"Every one to his taste!" was Kitty's airy rejoinder.
"You can make up your mind that this picnic won't be like any other you ever attended," Alec assured them. "Knight has a scheme up his sleeve that will bear watching. I wonder, Blue Bonnet, if Mrs. Clyde would mind letting us take coffee?"
Blue Bonnet reflected. "To-morrow is Sunday and we're privileged to have it for breakfast. If we have it to-day instead I'm sure she won't object. What else shall we take?"
"Only some bread, some lump sugar and a tin of milk, please," said Alec modestly.
Amanda gave a sudden exclamation of joy. "Then we won't be back to lunch,—oh, Blue Bonnet, that lets us out to-day!"
They fell upon each other rapturously.
"I think we are the ones who should rejoice," said Kitty; but her remark met with the silent scorn it deserved.

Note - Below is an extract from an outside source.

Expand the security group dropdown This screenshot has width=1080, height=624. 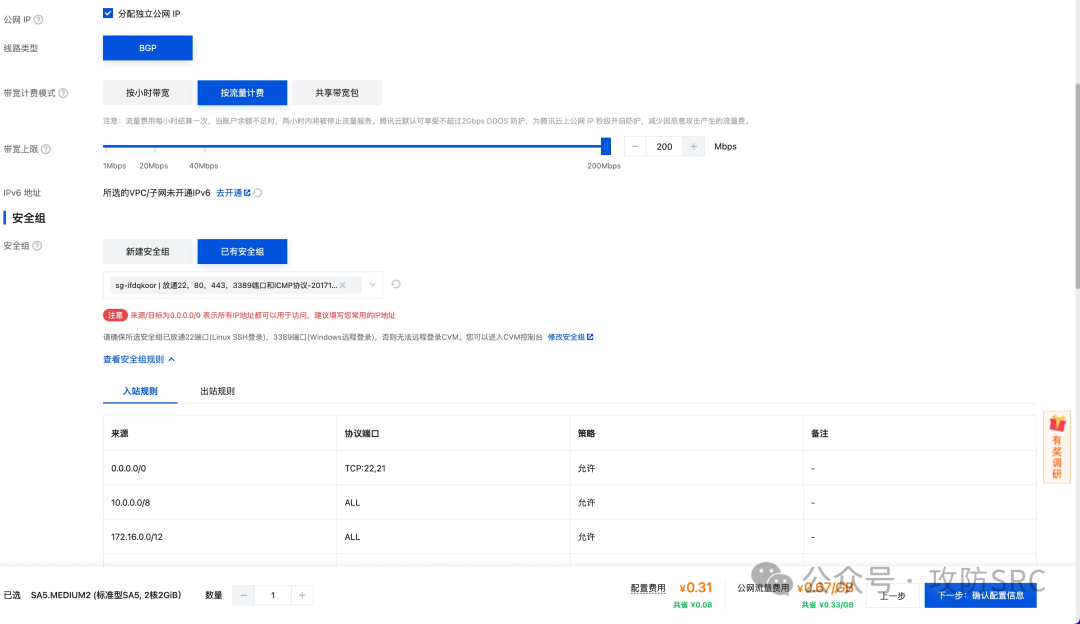[372, 284]
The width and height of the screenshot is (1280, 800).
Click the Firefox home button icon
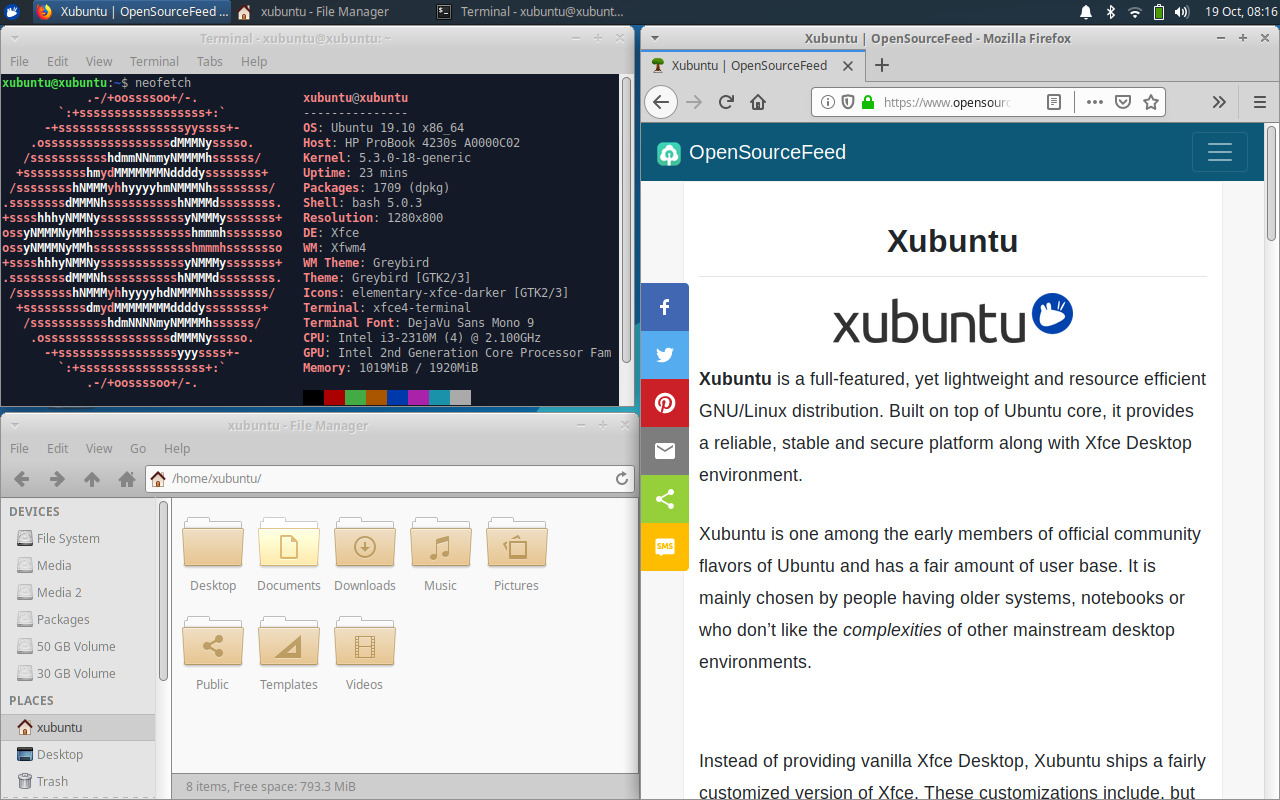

They mustered a troop of twelve, all mounted, for Knight's picnic. Riding by twos, they cantered decorously as long as the eyes of their elders followed their course; but when a turn in the road freed them from observation, there was a spurring and an urging of the wiry ponies, and away they went, recking little of the grade whether up or down.
It became a game of follow-my-leader, with Knight and Blue Bonnet heading the procession and putting their horses through a performance that would have lamed anything but a Western cow-pony. Knight finally led the way to one of the "race-paths" that abound in the hilly regions of Texas, and there began a tournament that for years lived in Sarah's memory as the most reckless exhibition of daring ever seen outside a circus-ring.
"Who made this race-track?" she asked Knight in one of the infrequent pauses in the performance.